This theory is further supported by previous results that indicated proteasome activity impairment in AD-related neurodegeneration [266, 267, 341–344]. Furthermore, a human in vivo study that used the metabolic marker 13C6-leucine to trace the production and clearance rates of Aβ40 and Aβ42 in the CSF indicated that Aβ was produced at the same rate in both the AD (which ranged from very mild to mild AD) and control groups; however, the Aβ clearance in the AD group was significantly (~35 %) lower than the control group. [345]. The impaired proteolysis by the UPS may contribute to this observed phenomenon. The impeded proteolysis observed in very mild stages of AD suggests that proteolysis impairment precedes any symptoms from the development of AD pathology. Additional supporting evidence originated from a correlation study that identified a strong correlation between AD severity and Tau accumulation in AD brains [346]. This study also demonstrated a significant correlation between the level and activity of proteasome subunits and Tau accumulation in non-AD brains, which indicates that the UPS is crucial to prevent Tau aggregation.
Various groups have reported that the UPS can also be inhibited by Aβ [161, 347–351]. The use of scanning transmission electron microscopy has demonstrated that gold-labeled Aβ binds to the 20S proteasome, the catalytic core of the UPS, and inhibits its proteolytic activity [349]. This event, together with the activation of kinases, may explain why EOAD patients have observable symptoms at an accelerated rate.
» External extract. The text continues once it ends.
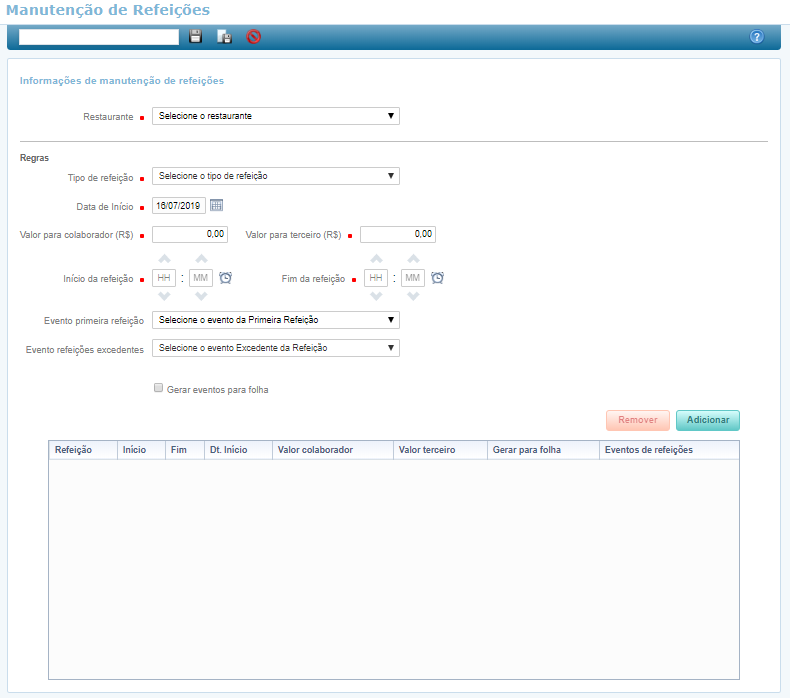Screen dimensions: 790x698
Task: Open the Restaurante dropdown
Action: coord(275,116)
EOAD patients exhibit an increased production of Aβ that causes impaired UPS action, which is, alongside with contemporaneous activation of kinases that phosphorylate Tau, followed by the accumulation of misfolded Tau; these effects ultimately induce neuronal death accompanied by early-stage cognitive dysfunctions.
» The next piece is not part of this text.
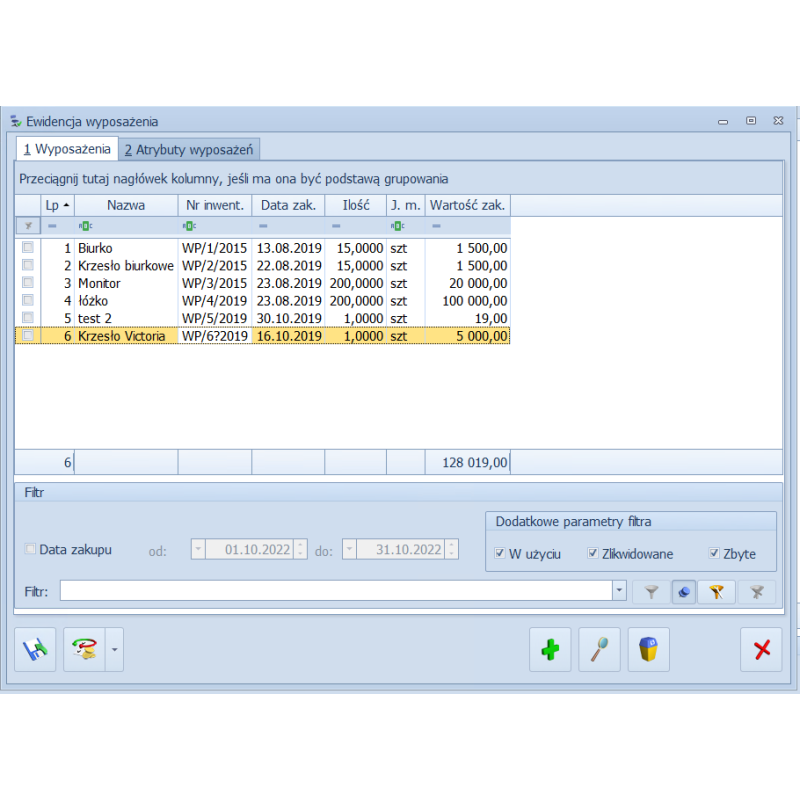
Task: Uncheck the W użyciu checkbox
Action: click(x=500, y=554)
A clinical study by Yokota et al. indicated that Tau mRNA expression is not necessarily upregulated in AD brains; however, a related and more recent global proteome study by Manavalan et al. has shown that Tau protein is accumulated twofold in the temporal lobes of AD brains, which suggests that an impaired UPS is one of the pivotal causative factors of AD [118, 267]. This finding is in agreement with another previous report that indicated that impaired protein clearance, not increased protein production, causes the accumulation of neurotoxic aggregates [339, 340, 345]. Another important finding by Manavalan et al. was that most of the differentially regulated proteins from their study have a strong interaction with UBC. UBC is a polyubiquitin precursor involved in protein degradation by the UPS. These results underline that a perturbed UPS is almost certainly involved in the development of AD pathology [21, 271, 345].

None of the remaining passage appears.